Il calvario di Jessica, morta a 43 anni
«Non aveva mai avuto un’influenza»

«La mamma non si sveglia». Il dramma ha cominciato a concretizzarsi la mattina di martedì scorso, il 10 marzo. Samuel, tredici anni e mezzo, è andato a chiamare la mamma Jessica Barcella, 43 anni.

L’ha scossa, ma lei non si svegliava. Preoccupato, ha avvisato il papà Luigi. E alla casa di Pedrengo sono accorsi, dall’altra parte della strada dove vivono, anche la mamma Rosa e l’inseparabile sorella Iris. «Non c’era niente da fare, non si svegliava», racconta la sorella Jessica, ripercorrendo come la sua famiglia sia stata colpita e devastata in una ventina di giorni. Fino al tragico epilogo di giovedì 19, quando questa mamma tuttofare si è spenta all’ospedale Papa Giovanni XXIII di Bergamo con la diagnosi del coronavirus.

Meno di un mese prima, Jessica stava festeggiando con il marito e i due figli, Samuel e Christian, i sedici anni di quest’ultimo. «Stava benissimo - racconta la sorella -: in generale non ha mai avuto un’influenza nella sua vita. Non fumava, non beveva: era anche salutista nel mangiare, benché mai estremista. Eppure si è ammalata ed è morta». Il calvario è cominciato sabato 29 febbraio, con un po’ di febbre e qualche dolore tipico dell’influenza. Presa una Tachipirina la sera, la domenica sembrava stare meglio. Lunedì 2 marzo tornano i dolori, anche forti, al torace. Martedì il marito la accompagna all’ospedale di Seriate per una radiografia. L’esito parla di una «polmonite con versamento pleurico sinistro». Indossa la mascherina ma resta un’ora e mezza in attesa dell’esame.

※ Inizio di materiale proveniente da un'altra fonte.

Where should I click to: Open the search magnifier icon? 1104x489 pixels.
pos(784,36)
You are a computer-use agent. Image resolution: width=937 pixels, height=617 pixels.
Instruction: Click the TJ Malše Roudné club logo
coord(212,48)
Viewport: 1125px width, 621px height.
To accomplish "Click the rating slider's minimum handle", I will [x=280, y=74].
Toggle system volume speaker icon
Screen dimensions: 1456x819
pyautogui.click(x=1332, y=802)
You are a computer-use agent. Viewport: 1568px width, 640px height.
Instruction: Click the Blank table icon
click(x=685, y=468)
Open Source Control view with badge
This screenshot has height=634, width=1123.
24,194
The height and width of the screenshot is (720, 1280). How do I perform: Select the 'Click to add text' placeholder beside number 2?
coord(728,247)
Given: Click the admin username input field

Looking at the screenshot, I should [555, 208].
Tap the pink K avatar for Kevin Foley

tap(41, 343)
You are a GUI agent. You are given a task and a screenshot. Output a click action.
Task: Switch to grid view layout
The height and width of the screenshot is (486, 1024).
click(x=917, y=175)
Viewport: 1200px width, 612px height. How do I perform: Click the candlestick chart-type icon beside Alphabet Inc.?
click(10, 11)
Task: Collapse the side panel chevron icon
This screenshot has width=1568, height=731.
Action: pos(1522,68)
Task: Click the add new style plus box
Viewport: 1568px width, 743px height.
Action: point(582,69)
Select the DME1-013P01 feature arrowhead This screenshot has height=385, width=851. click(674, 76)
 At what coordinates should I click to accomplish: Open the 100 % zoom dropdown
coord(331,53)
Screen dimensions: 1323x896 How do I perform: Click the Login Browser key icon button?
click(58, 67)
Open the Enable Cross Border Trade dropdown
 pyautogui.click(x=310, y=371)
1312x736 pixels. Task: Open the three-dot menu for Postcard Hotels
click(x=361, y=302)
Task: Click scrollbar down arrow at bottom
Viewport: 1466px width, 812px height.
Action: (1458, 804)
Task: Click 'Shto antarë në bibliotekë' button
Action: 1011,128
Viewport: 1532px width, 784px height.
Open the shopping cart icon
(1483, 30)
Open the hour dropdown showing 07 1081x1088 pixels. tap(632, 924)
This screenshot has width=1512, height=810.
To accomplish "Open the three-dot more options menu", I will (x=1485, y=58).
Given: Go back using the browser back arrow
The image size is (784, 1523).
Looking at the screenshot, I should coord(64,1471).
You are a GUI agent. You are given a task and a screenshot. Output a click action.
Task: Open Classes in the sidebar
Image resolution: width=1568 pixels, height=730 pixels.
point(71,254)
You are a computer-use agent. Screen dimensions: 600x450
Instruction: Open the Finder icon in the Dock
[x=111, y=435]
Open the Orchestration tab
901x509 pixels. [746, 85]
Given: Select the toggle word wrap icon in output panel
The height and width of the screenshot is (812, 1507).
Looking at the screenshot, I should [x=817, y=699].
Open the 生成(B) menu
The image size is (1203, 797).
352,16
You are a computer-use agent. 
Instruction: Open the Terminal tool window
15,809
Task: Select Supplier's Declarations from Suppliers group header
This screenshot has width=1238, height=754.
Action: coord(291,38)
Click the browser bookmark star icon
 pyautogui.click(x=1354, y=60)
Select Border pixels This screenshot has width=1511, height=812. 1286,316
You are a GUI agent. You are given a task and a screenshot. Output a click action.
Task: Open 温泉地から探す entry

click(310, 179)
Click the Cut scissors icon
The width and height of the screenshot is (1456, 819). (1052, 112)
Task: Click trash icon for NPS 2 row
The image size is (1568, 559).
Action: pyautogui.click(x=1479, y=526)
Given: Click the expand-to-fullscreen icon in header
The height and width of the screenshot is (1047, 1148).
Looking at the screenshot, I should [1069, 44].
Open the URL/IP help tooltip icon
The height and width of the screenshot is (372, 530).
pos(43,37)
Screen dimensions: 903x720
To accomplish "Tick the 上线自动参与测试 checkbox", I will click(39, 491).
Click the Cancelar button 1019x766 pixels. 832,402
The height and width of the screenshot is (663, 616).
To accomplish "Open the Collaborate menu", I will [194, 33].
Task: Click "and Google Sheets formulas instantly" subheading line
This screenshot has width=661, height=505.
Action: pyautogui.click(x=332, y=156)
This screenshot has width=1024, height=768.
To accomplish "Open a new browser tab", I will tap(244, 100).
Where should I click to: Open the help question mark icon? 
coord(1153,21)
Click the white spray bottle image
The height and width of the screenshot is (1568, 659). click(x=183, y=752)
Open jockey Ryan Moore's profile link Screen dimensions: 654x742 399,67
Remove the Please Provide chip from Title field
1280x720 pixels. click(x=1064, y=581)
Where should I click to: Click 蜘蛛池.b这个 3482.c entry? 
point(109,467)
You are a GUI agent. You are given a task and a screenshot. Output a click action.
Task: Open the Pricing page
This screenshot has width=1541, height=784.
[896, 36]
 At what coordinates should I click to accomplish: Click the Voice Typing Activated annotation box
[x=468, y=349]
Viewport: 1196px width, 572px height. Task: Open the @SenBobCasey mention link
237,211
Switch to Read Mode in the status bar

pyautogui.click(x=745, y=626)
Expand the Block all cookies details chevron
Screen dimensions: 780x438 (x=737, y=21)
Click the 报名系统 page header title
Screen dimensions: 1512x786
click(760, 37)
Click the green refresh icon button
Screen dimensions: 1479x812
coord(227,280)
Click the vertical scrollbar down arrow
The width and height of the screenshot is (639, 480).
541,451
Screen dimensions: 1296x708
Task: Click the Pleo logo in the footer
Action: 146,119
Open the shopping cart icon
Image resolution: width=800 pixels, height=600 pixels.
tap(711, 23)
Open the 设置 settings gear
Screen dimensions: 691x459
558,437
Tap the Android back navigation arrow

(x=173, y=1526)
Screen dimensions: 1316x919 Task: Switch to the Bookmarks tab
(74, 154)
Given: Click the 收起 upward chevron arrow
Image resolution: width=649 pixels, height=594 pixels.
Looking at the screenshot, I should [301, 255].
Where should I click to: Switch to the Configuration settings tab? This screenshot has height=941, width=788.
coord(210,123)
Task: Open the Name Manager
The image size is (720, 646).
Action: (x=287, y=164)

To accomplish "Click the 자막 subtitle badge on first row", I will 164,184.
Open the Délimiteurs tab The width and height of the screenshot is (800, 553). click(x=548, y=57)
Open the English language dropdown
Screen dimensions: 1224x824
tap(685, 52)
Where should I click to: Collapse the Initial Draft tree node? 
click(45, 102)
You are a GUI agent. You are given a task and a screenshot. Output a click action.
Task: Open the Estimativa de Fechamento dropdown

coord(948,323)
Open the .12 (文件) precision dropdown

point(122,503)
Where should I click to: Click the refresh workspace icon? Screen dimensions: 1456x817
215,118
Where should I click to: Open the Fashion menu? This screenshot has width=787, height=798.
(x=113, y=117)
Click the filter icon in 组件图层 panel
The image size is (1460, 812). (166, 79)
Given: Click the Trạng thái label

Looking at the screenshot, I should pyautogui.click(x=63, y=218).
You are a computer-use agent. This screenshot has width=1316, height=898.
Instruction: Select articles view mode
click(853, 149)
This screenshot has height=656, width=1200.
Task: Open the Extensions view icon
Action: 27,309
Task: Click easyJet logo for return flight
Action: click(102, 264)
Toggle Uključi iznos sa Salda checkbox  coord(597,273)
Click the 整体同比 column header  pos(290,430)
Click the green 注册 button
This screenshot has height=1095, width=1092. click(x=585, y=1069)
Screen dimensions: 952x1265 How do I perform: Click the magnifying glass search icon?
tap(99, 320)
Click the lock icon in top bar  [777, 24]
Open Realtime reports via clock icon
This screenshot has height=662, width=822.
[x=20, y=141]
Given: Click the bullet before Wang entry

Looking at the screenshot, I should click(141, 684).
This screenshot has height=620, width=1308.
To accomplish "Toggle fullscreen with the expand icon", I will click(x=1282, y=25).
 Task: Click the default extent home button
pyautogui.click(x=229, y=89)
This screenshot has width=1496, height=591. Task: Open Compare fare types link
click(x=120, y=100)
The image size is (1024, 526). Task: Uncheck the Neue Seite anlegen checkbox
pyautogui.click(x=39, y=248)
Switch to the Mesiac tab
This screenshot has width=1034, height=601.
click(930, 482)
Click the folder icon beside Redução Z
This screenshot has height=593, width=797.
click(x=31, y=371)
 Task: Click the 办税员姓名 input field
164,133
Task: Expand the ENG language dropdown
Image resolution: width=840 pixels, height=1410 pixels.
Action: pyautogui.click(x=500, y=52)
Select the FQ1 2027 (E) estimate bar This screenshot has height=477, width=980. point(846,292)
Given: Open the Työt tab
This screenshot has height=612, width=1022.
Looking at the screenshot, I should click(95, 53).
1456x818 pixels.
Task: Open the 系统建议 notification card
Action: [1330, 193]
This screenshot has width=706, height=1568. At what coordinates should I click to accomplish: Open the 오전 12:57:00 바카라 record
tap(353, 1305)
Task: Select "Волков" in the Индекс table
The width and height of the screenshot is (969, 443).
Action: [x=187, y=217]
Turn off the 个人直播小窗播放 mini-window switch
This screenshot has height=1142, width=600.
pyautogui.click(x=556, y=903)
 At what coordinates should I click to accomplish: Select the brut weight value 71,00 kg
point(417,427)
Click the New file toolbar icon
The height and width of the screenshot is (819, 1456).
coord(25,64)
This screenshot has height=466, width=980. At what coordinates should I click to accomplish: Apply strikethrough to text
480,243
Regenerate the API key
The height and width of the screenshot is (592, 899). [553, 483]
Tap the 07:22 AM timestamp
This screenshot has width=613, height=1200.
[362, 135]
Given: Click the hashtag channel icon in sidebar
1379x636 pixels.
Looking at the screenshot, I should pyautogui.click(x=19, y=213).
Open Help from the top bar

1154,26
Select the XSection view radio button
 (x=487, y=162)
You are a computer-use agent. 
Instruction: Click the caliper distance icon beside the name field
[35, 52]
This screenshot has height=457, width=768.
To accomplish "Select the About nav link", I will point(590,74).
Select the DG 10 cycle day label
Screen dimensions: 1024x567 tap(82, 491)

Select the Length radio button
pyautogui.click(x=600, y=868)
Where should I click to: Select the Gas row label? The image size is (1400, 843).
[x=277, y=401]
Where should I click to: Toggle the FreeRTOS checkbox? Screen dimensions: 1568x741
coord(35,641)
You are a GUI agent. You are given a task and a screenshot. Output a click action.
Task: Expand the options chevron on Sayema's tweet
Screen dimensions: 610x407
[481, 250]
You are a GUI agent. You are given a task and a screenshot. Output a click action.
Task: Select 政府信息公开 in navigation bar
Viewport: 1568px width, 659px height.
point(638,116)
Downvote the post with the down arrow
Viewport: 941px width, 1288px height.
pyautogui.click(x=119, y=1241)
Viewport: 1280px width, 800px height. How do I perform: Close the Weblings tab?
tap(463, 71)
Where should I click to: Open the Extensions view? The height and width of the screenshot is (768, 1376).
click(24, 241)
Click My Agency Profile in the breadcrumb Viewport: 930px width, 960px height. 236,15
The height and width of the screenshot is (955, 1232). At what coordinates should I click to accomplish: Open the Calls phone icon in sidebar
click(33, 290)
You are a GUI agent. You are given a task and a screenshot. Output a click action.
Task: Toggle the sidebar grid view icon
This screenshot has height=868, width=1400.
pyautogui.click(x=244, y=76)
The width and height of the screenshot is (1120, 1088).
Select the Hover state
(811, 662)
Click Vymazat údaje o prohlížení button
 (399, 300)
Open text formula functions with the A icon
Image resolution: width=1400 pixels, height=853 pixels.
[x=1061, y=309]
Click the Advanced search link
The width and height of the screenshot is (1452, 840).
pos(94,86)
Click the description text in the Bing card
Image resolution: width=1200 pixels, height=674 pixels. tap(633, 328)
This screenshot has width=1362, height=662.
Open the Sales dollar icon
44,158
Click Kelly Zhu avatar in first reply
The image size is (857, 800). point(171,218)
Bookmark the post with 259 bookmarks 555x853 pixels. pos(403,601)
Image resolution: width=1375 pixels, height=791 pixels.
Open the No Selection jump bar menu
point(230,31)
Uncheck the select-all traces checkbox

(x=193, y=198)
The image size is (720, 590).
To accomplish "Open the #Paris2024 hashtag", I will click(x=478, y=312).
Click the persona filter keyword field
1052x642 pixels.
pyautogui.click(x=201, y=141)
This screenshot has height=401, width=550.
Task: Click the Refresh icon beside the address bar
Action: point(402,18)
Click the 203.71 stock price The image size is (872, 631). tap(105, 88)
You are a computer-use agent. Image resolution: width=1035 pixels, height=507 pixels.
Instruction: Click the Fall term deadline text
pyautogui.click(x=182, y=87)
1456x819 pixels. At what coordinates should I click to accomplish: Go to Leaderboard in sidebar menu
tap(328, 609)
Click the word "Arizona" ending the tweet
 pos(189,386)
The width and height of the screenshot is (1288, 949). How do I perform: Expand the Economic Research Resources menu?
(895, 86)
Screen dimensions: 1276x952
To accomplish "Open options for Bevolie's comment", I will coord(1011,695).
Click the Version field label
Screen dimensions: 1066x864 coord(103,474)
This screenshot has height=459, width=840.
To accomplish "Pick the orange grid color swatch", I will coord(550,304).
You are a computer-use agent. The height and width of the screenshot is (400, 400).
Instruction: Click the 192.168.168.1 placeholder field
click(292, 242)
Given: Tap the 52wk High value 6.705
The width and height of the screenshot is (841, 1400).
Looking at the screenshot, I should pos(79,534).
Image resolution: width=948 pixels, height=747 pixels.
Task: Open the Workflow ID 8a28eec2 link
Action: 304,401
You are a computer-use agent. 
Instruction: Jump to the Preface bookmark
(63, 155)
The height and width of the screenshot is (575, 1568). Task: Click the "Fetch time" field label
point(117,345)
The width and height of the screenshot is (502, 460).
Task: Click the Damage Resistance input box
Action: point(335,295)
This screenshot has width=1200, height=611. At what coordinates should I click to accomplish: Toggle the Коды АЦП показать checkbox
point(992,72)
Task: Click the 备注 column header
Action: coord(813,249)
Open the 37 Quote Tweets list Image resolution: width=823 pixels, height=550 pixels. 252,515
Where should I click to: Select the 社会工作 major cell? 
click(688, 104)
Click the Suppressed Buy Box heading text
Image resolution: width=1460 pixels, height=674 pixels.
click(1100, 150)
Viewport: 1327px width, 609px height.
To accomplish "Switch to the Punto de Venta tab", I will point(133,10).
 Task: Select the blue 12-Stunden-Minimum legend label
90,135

Le viene prescritta una cura con l’antibiotico. Già il giorno dopo migliora e il venerdì sembra stare bene, tanto da fare la doccia. Sabato 7 marzo torna la febbre. Lunedì arriva il medico di base, che la visita: qualora peggiorasse, avrebbe dovuto chiamare il 112. La mattina dopo il dramma. Jessica non si sveglia più: già da una settimana dorme isolata, come consigliato dai medici. Arriva in un quarto d’ora l’ambulanza. L’ossigenazione del sangue è a 12, quando sotto i 90 (su 100) è pericolosa. «Ha aperto gli occhi, ma sembrava altrove - riferisce la sorella, ora in quarantena come tutta la famiglia -. Arrivata al Papa Giovanni, le hanno rifatto le lastre e la polmonite era diversa da quella di una settimana prima. Le hanno anche fatto il tampone: era il Covid-19».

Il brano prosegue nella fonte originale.